===== Text section =====

Good Jobs First entered the national scene when it produced documentation that the CARES Act was being used to funnel billions of dollars to private schools and charter schools. The charter schools were double-dipping, first taking money allotted to public schools, then getting millions more from the Paycheck Protection Program, which excluded public schools.

Now, Good Jobs First has released a new report, showing that students are paying for corporate tax breaks.

Abating Our Future:


How Students Pay for Corporate Tax Breaks
Executive Summary


Public school students in the U.S. suffered poorer schools—and local and state taxpayers paid higher taxes—in 2019 due to corporate tax breaks. Thanks to a new government accounting rule, we are able to prove that economic development tax abatements given to corporations cost public school districts at least $2.37 billion in forgone revenue in 2019. That is $273 million — or 13 percent— higher than two years before.


Across the country, 97 school districts lost more than $5 million each; 149 districts lost more than $1,000 per student.


Even though we looked at all 50 states and DC, these dollar amounts come from only 2,498 school districts in 27 states, which represent about 20 percent of independent school districts. For some of the states with no meaningful data, there are legitimate reasons, such as no independent reporting for school districts.

However, as we detail, some dozen states are failing to ensure that school districts and other local government bodies are adhering to the new accounting standard.

===== Listing =====

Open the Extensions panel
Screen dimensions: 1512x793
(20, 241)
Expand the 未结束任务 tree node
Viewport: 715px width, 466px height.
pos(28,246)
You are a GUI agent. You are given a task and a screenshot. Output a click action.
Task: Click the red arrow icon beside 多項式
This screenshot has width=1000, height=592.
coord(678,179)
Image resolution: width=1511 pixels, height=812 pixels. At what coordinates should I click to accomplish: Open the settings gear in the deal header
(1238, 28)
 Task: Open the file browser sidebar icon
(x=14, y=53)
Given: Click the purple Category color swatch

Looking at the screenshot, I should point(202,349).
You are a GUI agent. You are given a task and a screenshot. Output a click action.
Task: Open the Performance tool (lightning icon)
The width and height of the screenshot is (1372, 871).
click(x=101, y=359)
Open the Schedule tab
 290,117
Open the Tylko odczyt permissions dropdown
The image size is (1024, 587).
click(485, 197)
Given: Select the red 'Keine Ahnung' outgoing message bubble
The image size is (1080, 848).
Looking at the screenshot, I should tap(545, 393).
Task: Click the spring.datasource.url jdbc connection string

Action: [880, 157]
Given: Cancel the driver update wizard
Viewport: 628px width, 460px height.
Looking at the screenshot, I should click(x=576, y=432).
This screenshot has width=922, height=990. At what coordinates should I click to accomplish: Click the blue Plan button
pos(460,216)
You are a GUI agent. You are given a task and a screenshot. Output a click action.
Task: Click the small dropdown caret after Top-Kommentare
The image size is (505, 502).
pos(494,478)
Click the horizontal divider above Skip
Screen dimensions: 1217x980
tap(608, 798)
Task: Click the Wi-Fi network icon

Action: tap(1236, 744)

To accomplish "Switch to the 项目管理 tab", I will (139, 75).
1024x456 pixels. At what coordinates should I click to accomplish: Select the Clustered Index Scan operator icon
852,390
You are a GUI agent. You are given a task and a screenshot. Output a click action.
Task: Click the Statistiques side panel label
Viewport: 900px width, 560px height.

=====

What this exercise asks:
- A) Answer these from the text on corporate tax breaks:
(i) At least how much forgone revenue did tax abatements cost public school districts in 2019?
(ii) How many school districts lost more than $5 million each?
(iii) How many states did the dollar amounts come from?
- B) Reproduce everything in the text on corporate tax breaks from "How Students Pay" down to "than $1,000 per student.".

Responses for each task:
- A)
(i) At least $2.37 billion.
(ii) 97 school districts.
(iii) 27 states.

- B)
How Students Pay for Corporate Tax Breaks
Executive Summary


Public school students in the U.S. suffered poorer schools—and local and state taxpayers paid higher taxes—in 2019 due to corporate tax breaks. Thanks to a new government accounting rule, we are able to prove that economic development tax abatements given to corporations cost public school districts at least $2.37 billion in forgone revenue in 2019. That is $273 million — or 13 percent— higher than two years before.


Across the country, 97 school districts lost more than $5 million each; 149 districts lost more than $1,000 per student.